昨日17日、戦争法案が参院安保法制特別委員会で大混乱のなか強行採決されました。    大多数の国民がこの法案に納得できない、国会の審議が充分に尽くされていない、政府の説明が不十分などの状況での採決でした。                       最近のメディアの世論調査において、今の国会で戦争法案を成立させることについては、  朝日=必要ない68%、必要20%、産経とFNN=反対59.9%、賛成32.4%、NHK=反対45%、賛成19%と反対・必要ないが圧倒しています。                   更に、テレビ朝日の調査(12、13日)でも「国民に十分に説明していると思わない」人が80%に上っています。
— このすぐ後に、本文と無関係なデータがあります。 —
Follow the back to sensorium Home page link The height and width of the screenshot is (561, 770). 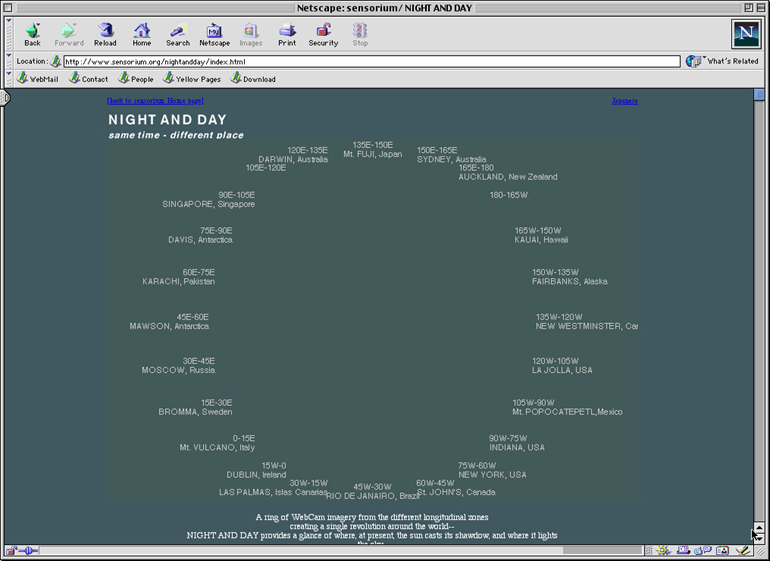155,101
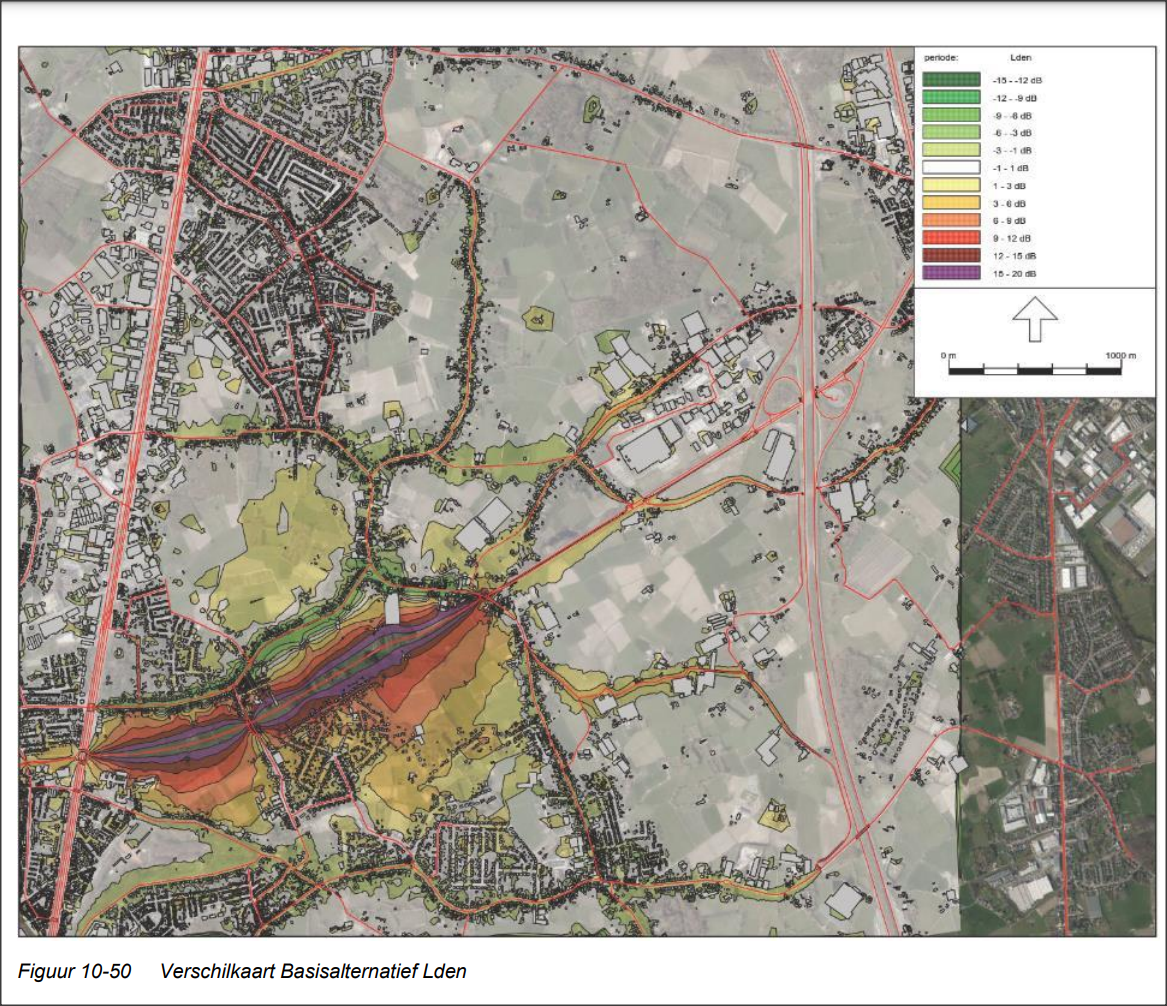Select the -12 to -9 dB green swatch
Image resolution: width=1167 pixels, height=1006 pixels.
(x=952, y=98)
又、TBSの世論調査(5、6日)は、政府の説明は「不十分」と83%が回答しています。

以前、このブログで「川内原発稼働と民意」(8/12日)についてお話しましたが、過半数を超える国民の声が通らない政治が今回の戦争法案採決にも同様に行われました。           ここで「民主主義」「多数決」「過半数」ということについて考えてみました。      民主主義とは、いうまでもなく個人や一部組織の意志決定ではなく、選挙で選ばれた代表者全員の合意による意思決定の体制を指します。そして、多数決という手段で最終決定されます。                                    国会の法案採決において、多数決による結果だから議会制民主主義は守られているというかたちにみえますが、はたしてそうでしょうか?                    それ以前の問題として「民意が反映されない選挙制度」に大きな問題があります。     より多くの国民の声が反映される国会運営こそ民主主義の基本であると考えるならば、現行の選挙制度は大きな問題をはらんでいると思います。                   現在の選挙制度は、小選挙区制と比例代表制の二つの選挙方式で行われています。比例代表制の場合、国民の意志・声が直接的に反映されます。一方、小選挙区制の場合、区割りされた選挙区でトップの候補者だけが当選し、他の候補者は全て落選=死票になります。  選挙制度の基本である民意の公正な議席への反映がゆがめられる結果につながります。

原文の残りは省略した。